In I go, now feeling pretty self conscious with what seem like EVERY pair of eyes on me as I speed walk, barefoot through the isles, find two jars of said sauce and make haste to the tills......where the is a line half mile long. Full of people in work clothes, school kids still in their school uniforms and me, standing barefoot in flannel pants and a old army singlet. Please dear lordy move this line along!
As the line moves forward, it continues to grow behind me as more people duck to the supermarket for the last ingredients of their dinners. I am now stuck in a barefoot embarrassment sandwich. PLEASE OPEN ANOTHER TILL!
Finally, I get served after what seemed like an eon. Felt like I could have hatched an egg in my hand while waiting, it was that long of a wait.

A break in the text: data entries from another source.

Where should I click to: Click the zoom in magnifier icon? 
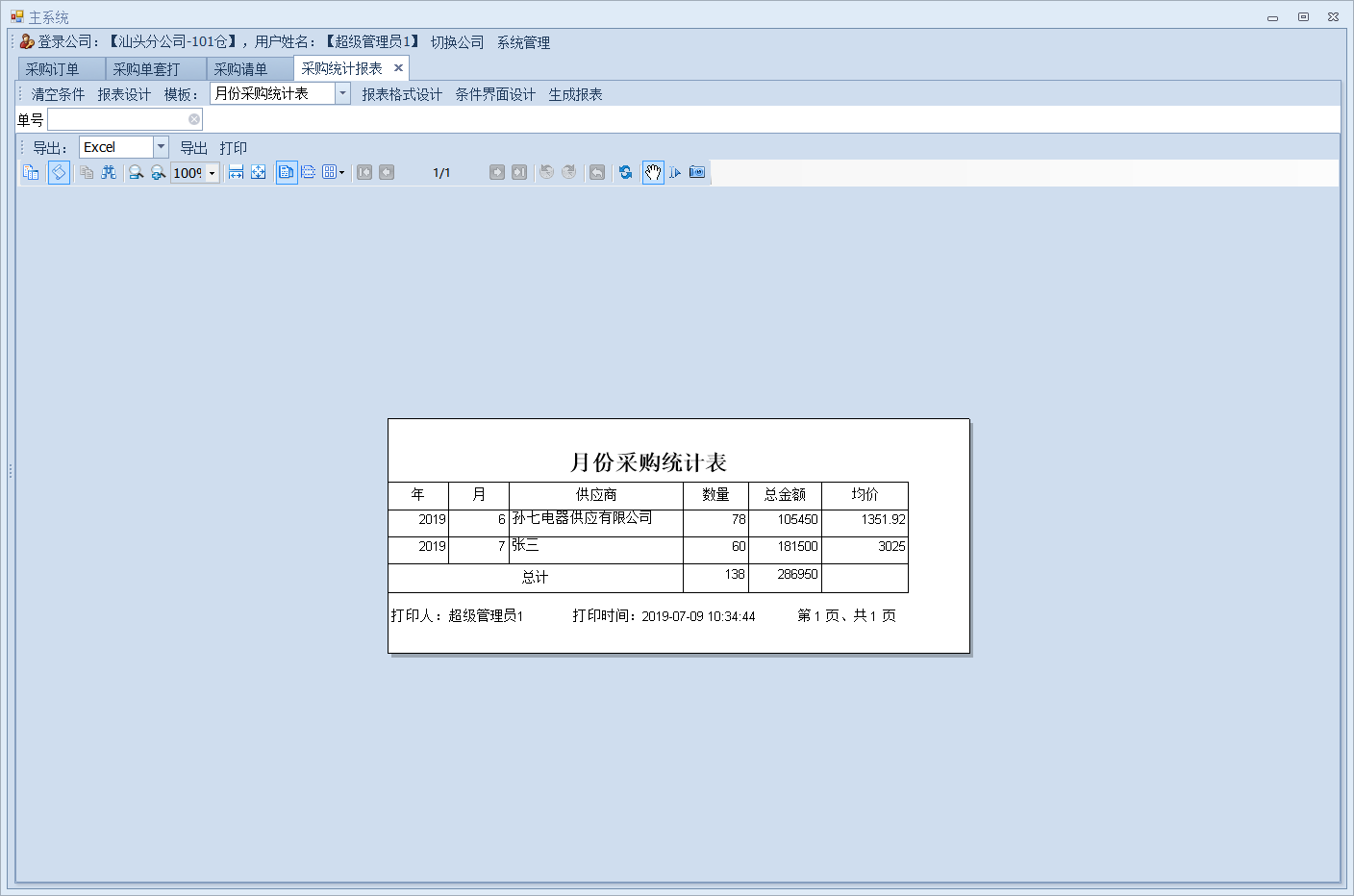click(x=159, y=172)
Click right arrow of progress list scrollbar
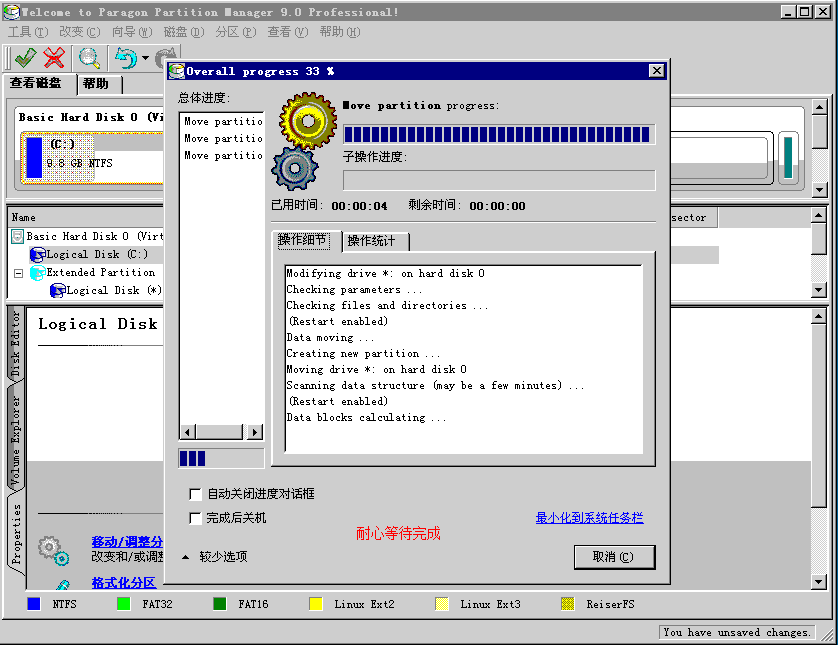The image size is (838, 645). pyautogui.click(x=255, y=432)
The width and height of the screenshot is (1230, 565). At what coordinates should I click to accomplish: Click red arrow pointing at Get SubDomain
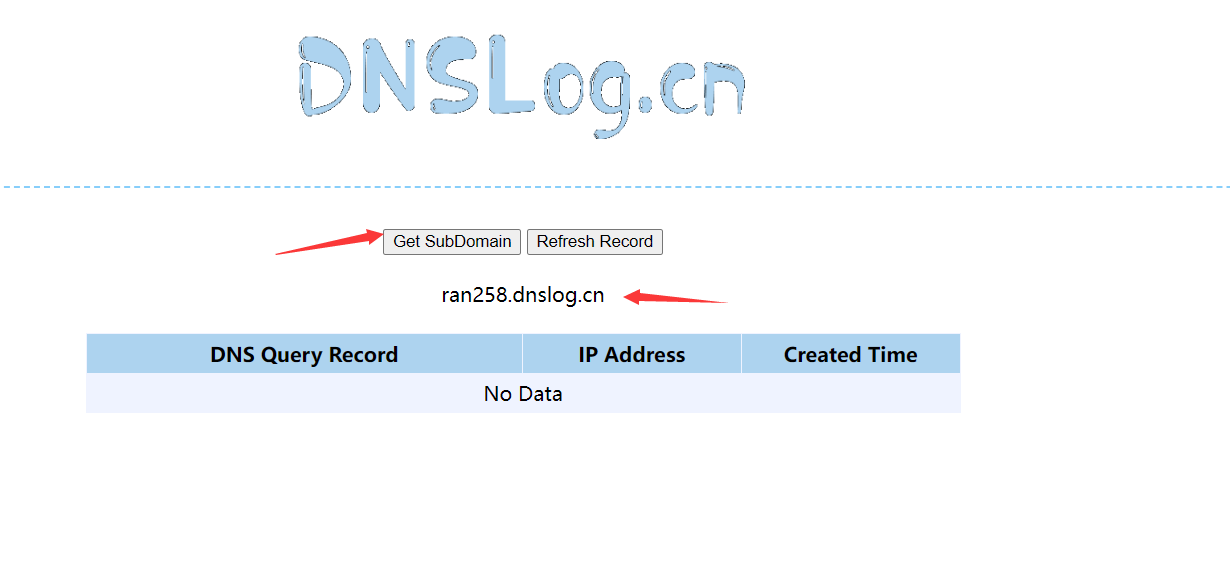click(x=328, y=243)
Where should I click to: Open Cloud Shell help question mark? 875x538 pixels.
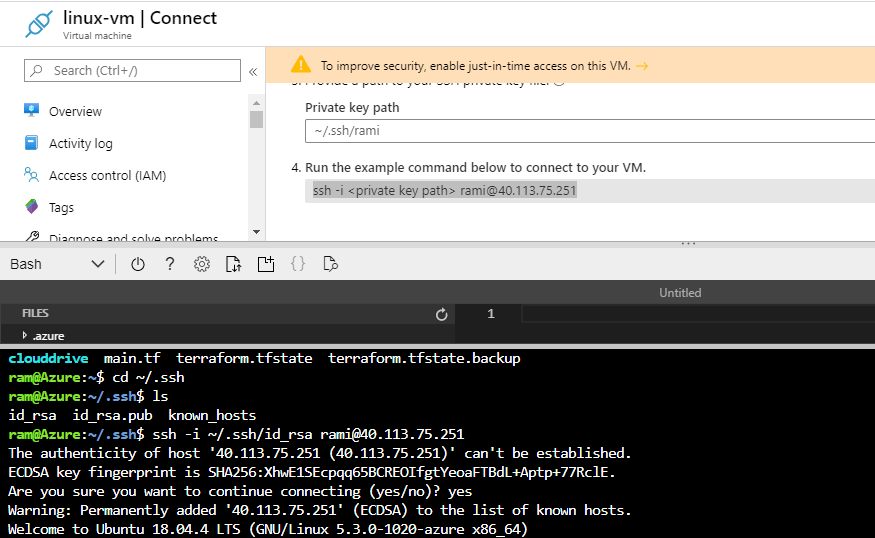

I pass the sweaty coins over, refuse a plastic bag and depart at warp 7, to be greeted by more rain. I now have to dash through the rain, dodging the ever building traffic. My feet soaked, my hands full with keys, change, two jars of sauce and my hitched up pajama pants, I leave the path and look right...only to my terror to see a car I now only too well. I will keep the expletives to myself, but you can imagine what colourful language a former soldier may use in a situation like this.
The car is the family car, one driven by what I can now (thankfully) see is the dad of the family. The children of said family are the same age as my children, and they go to the same school, both in the same class as our kids. The wife of the family is quietly knows as "Mrs havachat". She once got chatting to my wife after the school drop off for so long that I had to go jump start my wifes car as the battery was flat. The car turns down the same aisle I am standing in waiting to cross to my car. I process all this information quickly, and decide to run.
Barefoot, hands full I tear with reckless regard for my feet across the pavement, trying to escape view of the school Dad, only to arrive at my car in the pouring rain to a locked door and full hands.
I fumble, press and dive into the driver seat and am found wrestling my own high top ugg boots before I can get in far enough to close the door behind me.
I am in, and safe from the judgment of those around me. I wipe my feet off and put my boots back on. Start to car and the dash clock reads 5:34pm. It's now clear why it was so dang busy!!!
I drove home, slumped over the wheel to report back to my loving wife, who through the tears (of laughter) when hearing my journey could only muster "Why did you take your boots off??????"
I had not response.
I posted a much shorter version on facebook, where some very good friends were happy to enlighten me in the errors of my ways, everyone had a good laugh.
About a week later I saw the Dad and confessed, thinking he must surely have noticed me, or even my car. Would you believe he didn't, said he needs new wiper blades!